### [Problem]
Return the lines beginning at the one that contains "You are a computer-use agent." and running to the end of the records, exactly and with nothing else. Omit pictures.
[[ Supplied data open ]]
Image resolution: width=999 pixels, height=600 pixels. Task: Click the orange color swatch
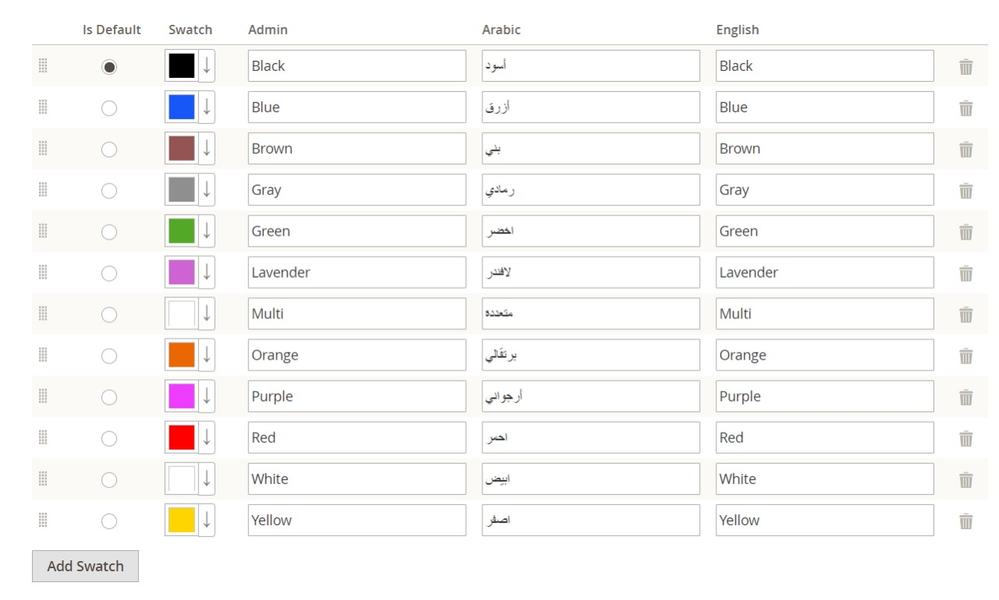pyautogui.click(x=181, y=355)
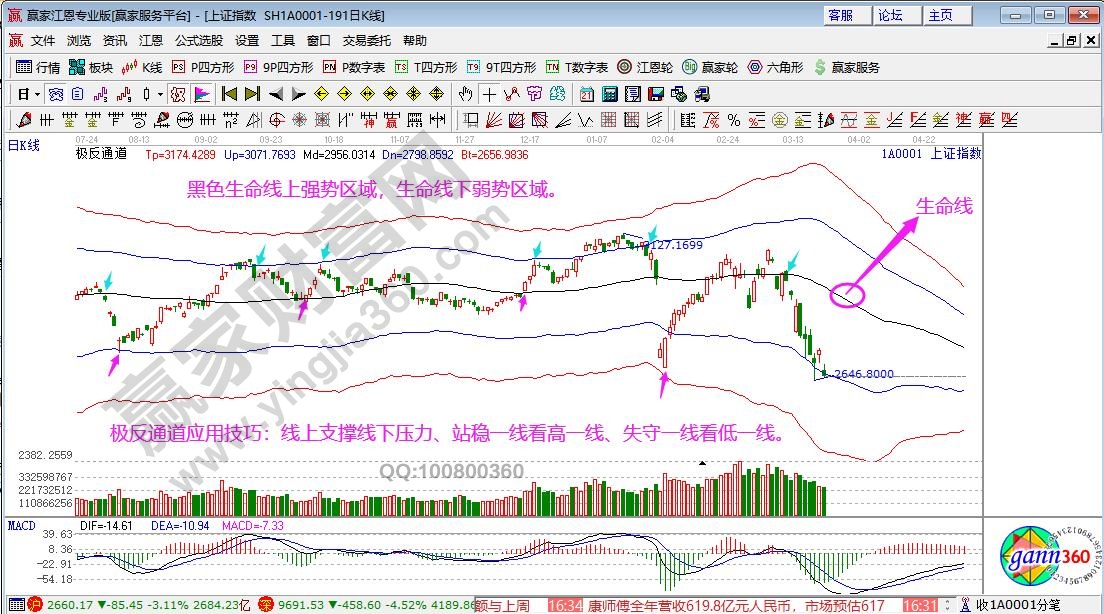
Task: Expand the candlestick style dropdown arrow
Action: pos(160,94)
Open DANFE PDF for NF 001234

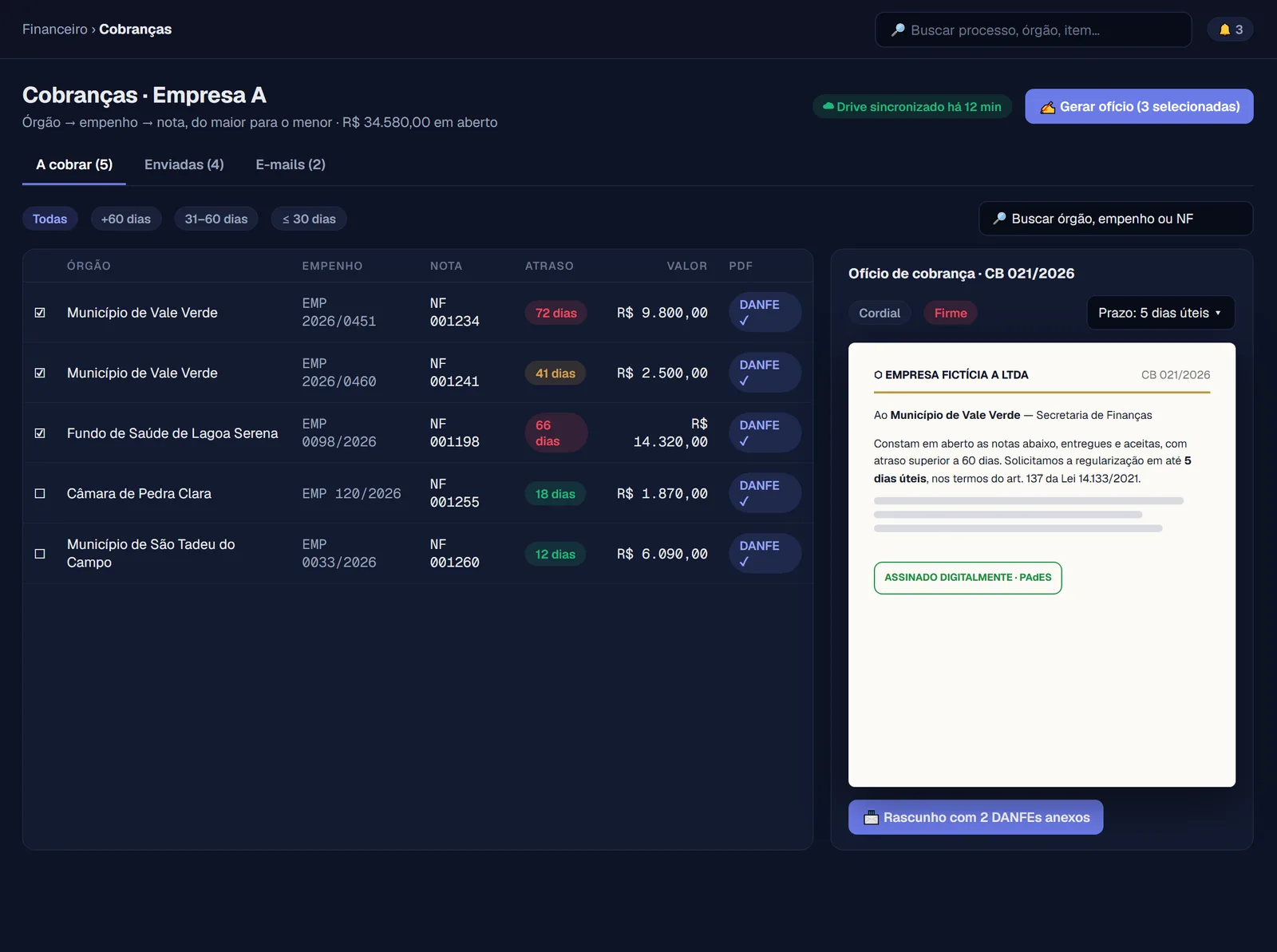[x=765, y=313]
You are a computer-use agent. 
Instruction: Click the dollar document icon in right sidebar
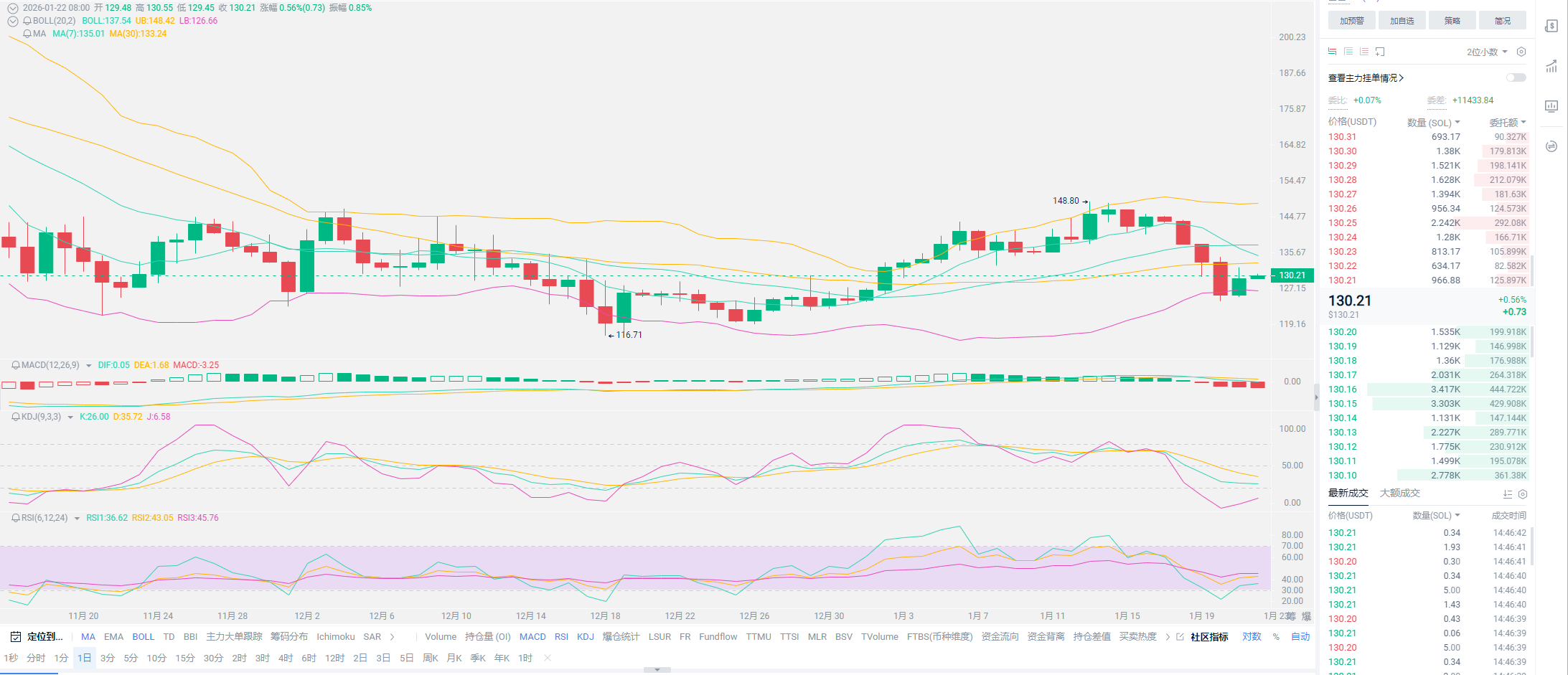coord(1551,26)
[[ Supplied data closed ]]
### [Response]
You are a computer-use agent. 
Instruction: Click the dollar document icon in right sidebar
coord(1551,26)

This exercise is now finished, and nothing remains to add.